I had a script for RT that went through the ticket database and sent a message to each user with open tickets giving them a list of their tickets and a link to the ticket within RT. I might be able to modify it for OTRS.
Ryan
Ryan Ordway wrote:
On Mon, 2006-07-10 at 14:17 -0400, Elliot Lee wrote:
On Jul 10, 2006, at 12:57, Mike McGrath wrote:
I had a script for RT that went through the ticket database and sent a message to each user with open tickets giving them a list of their tickets and a link to the ticket within RT. I might be able to modify it for OTRS.
Ryan
I don't think you'll have to go that far. OTRS has some reminder functionality built in, we'll just have to look at it.
-Mike
Elliot Lee wrote:
The other half of getting people to use OTRS is sending reminders via e-mail of tickets people should be paying attention to. Is there a way to do that?
Actually there is, I've been thinking about creating escalation so that if no one takes a ticket in the first 24 or 48 hours it'll send an email to the admin@fedoraproject.org. I'll set that up soon. We really need all the admins to log in and actually watch the queue's they'll be working on.
-Mike
Elliot Lee wrote:
The other half of getting people to use OTRS is sending reminders via e-mail of tickets people should be paying attention to. Is there a way to do that?
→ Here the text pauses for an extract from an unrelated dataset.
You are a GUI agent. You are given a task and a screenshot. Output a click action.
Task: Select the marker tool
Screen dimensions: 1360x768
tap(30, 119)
Agents can set up notifications for various items under Preferences. By default these are not enabled. Maybe we should enable them/some by default?
Nils Breunese.
Mike McGrath wrote:
It's a quick tutorial on how to lock, email, comment and resolve a ticket. The trick is to make sure we all use the system but not have it be a huge bottle neck with so much overhead that its a headache. As always any comments are welcome. We've had the system for a while now but still with few tickets. What do you guys think of it?
I think it's a good system, it will just take time for people to get used to using it. It provides some ability to see who is working on what, as more tickets get input that will become more and more important. Ticket history can also be a resource to see how some issues have been solved even if you weren't the one that worked the ticket.